Klasik ekonomi düşüncesinde, piyasanın kendi kendini düzenleyebileceği ve ekonominin naturel yasalarına yeterli olarak işleyebileceği düşünülmüştür. Bu yüzden, devlet müdahalesi ekonomideki naturel dengenin bozulmasına neden olacağından, muhtemel olduğunca azca tutulması gerektiği savunulmuştur.
İktisat biliminin zamanı nasıl başladı?
İktisat biliminin zamanı, eski Yunan filozoflarından Aristoteles’in “Siyaset” adlı eserinde yer edinen ekonomik düşüncelerle adım atar.

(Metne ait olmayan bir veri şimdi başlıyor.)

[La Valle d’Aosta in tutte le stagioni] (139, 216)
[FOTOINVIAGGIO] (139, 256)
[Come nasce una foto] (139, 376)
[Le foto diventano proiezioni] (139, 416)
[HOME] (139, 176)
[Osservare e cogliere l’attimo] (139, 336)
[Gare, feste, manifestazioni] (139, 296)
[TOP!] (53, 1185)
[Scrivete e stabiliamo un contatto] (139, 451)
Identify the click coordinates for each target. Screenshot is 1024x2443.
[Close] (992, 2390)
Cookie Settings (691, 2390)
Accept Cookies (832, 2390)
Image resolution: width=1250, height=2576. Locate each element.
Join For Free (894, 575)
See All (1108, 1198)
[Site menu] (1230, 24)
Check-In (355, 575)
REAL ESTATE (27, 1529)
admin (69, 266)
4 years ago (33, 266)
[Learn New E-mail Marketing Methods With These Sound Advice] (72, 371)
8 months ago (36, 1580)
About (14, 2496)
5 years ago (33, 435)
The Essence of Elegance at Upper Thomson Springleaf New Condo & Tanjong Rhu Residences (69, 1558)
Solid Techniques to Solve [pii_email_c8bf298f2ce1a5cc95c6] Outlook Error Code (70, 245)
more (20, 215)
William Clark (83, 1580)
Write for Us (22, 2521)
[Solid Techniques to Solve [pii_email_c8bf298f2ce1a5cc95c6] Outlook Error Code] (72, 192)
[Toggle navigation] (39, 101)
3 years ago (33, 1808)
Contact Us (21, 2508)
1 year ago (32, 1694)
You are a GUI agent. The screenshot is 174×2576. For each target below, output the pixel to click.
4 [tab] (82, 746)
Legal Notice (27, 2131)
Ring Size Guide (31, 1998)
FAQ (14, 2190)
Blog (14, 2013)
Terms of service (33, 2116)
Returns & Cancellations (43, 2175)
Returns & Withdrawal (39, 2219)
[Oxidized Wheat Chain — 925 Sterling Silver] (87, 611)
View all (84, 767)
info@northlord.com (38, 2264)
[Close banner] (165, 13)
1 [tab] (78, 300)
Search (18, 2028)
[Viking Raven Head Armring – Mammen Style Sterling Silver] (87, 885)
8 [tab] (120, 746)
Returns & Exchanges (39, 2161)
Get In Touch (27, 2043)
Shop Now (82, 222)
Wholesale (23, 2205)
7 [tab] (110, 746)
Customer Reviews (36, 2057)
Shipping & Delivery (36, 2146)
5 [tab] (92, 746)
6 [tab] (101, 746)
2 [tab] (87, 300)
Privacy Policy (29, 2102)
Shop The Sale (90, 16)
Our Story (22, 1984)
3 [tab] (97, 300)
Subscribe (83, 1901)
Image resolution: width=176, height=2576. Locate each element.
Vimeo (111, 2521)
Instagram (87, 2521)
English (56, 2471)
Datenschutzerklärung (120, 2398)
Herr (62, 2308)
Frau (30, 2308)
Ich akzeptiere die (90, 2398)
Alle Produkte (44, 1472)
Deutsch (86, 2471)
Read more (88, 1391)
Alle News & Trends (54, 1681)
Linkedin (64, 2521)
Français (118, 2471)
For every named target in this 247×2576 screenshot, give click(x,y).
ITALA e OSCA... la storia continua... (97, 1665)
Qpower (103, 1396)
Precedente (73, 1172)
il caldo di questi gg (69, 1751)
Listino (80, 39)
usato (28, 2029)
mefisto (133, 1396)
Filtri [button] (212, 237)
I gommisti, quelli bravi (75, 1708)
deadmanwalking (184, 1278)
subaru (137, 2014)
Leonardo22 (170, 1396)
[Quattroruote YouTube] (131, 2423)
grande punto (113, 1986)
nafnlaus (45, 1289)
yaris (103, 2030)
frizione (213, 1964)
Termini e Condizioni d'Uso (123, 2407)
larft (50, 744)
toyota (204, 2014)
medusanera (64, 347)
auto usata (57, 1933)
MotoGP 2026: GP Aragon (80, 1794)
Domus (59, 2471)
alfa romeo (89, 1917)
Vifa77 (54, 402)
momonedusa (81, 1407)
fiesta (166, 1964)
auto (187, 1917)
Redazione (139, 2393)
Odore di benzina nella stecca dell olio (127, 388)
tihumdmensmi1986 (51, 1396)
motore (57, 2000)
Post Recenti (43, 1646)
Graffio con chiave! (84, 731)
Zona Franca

Fakat çağdaş ekonomi biliminin doğuşu, 18. yüzyılın sonlarında Adam Smith’in “Ulusal Servet” adlı eserindeki ekonomik düşüncelerle gerçekleşir.
İktisat biliminin zamanı süresince hangi ekonomik fikir okulları ortaya çıktı?
İktisat biliminin zamanı süresince pek çok ekonomik fikir okulu ortaya çıktı. Bunlar içinde Fizyokratlar, Klasik ekonomi düşüncesi, Neoklasik ekonomi düşüncesi, Marksist ekonomi düşüncesi, Keynesyen ekonomi düşüncesi ve davranışsal ekonomi düşüncesi yer almaktadır.
İktisat biliminin zamanı süresince hangi vakalar ekonomi bilimine tesir etti?
İktisat biliminin zamanı süresince pek çok vaka, ekonomi bilimine tesir etmiştir. Bunlar içinde Sanayi Devrimi, Büyük Bunalım, İkinci Dünya Savaşı, küreselleşme ve teknolojik gelişmeler yer almaktadır.
İktisat bilimi neden {önemlidir}?
İktisat bilimi, insanların gereksinimlerini karşılamak için kısıtlı kaynakları mükemmel biçimde kullanmalarına destek olan bir bilim dalıdır. İktisat bilimi, ekonomik faaliyetlerin nasıl işlediğini ve ekonomik kararların nasıl alındığını anlamamıza destek verir. Bu yüzden, ekonomi bilimi, ülkelerin ekonomik politikalarını belirlemelerinde ve ekonomik kararlar alırken daha iyi bilgilendirilmelerinde mühim bir rol oynar.